When the capsule is finally opened 50 years later, one of the school's 21st-century pupils, Caleb (Chandler Canterbury), shows Lucinda's mathematical picture of the future to his dad. It so happens that dad, John Koestler (Nicolas Cage), is an astrophysics professor at MIT. A light comes on while glancing at the ranks of numbers. Working altogether too quickly with the aid of the Internet, Koestler pieces together a pattern in the numbers, a prophecy for dates and casualties of train wrecks, airline crashes, hotel fires, even 9/11. Before long he discovers that other sets of numbers on the sheet are GPS coordinates for where the disasters occurred.
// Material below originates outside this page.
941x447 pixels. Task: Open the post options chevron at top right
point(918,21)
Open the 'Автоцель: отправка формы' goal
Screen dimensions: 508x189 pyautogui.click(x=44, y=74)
A trio of catastrophes is scheduled for the next several weeks of '09. Can Koestler stop them?
He seeks out Lucinda for answers, only to find that the troubled woman killed herself years earlier. But Lucinda's daughter and granddaughter prove to be missing pieces in the vast, unfolding puzzle. And who are those Aryan-looking men in black who begin stalking Koestler and offering Caleb smooth black stones as gifts?
Knowing should have hinged on the points Koestler introduced early on in one of his lectures, the age-old question of determinacy-versus-randomness. In everyday language, is there a reason for everything or does shit just happen? With his wife dead and faith in his pastor-father's Protestantism long faded, Koestler is an uncertain adherent to randomness. But like many other aspects of Knowing, the theme isn't developed intelligently or persuasively. The plot lunges along without logic, the work of too many hacks and not enough brains. Sad-eyed Nic Cage, speaking in the resonantly articulate, professorial vowels of the East Coast elite, gives a good performance even in the silliest moments. He should demand a veto over his scripts.
The career of the movie's director, Alex Proyas, got off to a good start years ago with Dark City, a film that influenced The Matrix. In Knowing he maintains a painterly twilight look for interiors and conjures up some cool visions of the mysterious "Whisper People," the men in black whom only certain children can hear. The beginning and the end of Knowing are interesting, the middle is a muddle. It could have been much better.